Dalam Kisah Para Rasul 8, kita melihat bahwa, beberapa orang percaya terpaksa meninggalkan Yerusalem karena penganiayaan, dan tersebar di seluruh wilayah.

 

Terlepas dari kesulitan ini, mereka terus membagikan pesan Yesus, ke mana pun mereka pergi.

Filipus, salah satu pemimpin Kristen mula-mula, melakukan perjalanan ke Samaria, dan menyampaikan pesan Mesias di sana.

Ini penting, karena Samaria adalah wilayah yang dipandang rendah oleh orang Yahudi pada waktu itu, dan fakta bahwa Filipus berkhotbah di sana, menunjukkan universalitas pesan Kristen.

 

Tujuan dari Kisah Para Rasul 8, ayat 4 dan ayat 5, adalah untuk menyoroti ketahanan, dan dedikasi orang-orang Kristen mula-mula, dalam menyebarkan pesan Yesus, meskipun ada banyak rintangan dan tantangan.

Itu juga menekankan universalitas pesan Kristen, yang dimaksudkan untuk semua orang, tanpa memandang etnis atau kebangsaan.

Fakta bahwa Filipus berkhotbah di Samaria, wilayah yang secara tradisional dipandang rendah oleh orang Yahudi, menyoroti gagasan bahwa pesan Injil adalah untuk semua orang, tanpa memandang status social, atau latar belakang.

 

Secara keseluruhan, Kisah Para Rasul 8, ayat 4 dan ayat 5, mencerminkan pentingnya penginjilan dan menyebarkan pesan Injil, bahkan dalam menghadapi tentangan dan kesulitan.

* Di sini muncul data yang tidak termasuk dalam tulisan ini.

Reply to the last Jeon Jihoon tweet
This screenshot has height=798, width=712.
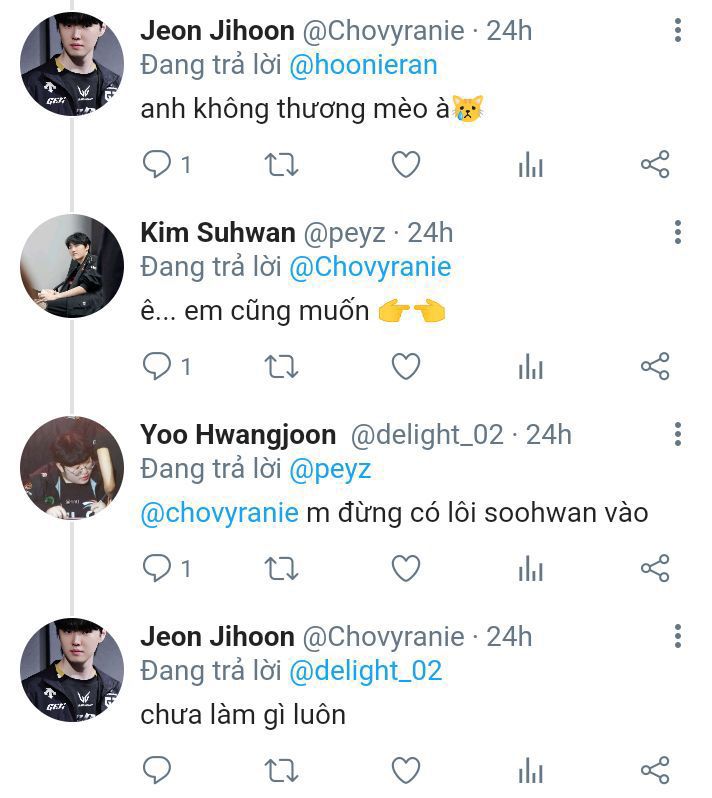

Itu mendorong orang Kristen untuk tetap setia dalam misi mereka, untuk membagikan pesan Yesus Kristus kepada dunia di sekitar mereka, dan melakukannya dengan penuh dedikasi dan ketahanan yang tinggi, bahkan ketika menghadapi tantangan yang signifikan.

Dengan membagikan pesan Injil kepada orang lain, kita dapat membawa pengharapan dan penyembuhan Kristus, kepada mereka yang membutuhkan, dan membantu mengubah dunia menjadi lebih baik.

 

Apa Pesan Tuhan Untuk Kita?

 

Kerinduan Allah, adalah agar kita tidak membiarkan kesulitan dan pergumulan hidup kita, mengalihkan perhatian kita dari tugas penginjilan.

Sebaliknya, kita harus tetap teguh dalam komitmen kita, untuk menyebarkan pesan Injil, bahkan ketika menghadapi penentangan dan penganiayaan.

 

Untuk bisa mengatasi kesulitan, dengan tetap melakukan penginjilan, kita dapat mengambil contoh dari orang-orang Kristen mula-mula, yang tetap berdedikasi, untuk membagikan pesan Injil, meskipun menghadapi tantangan yang signifikan.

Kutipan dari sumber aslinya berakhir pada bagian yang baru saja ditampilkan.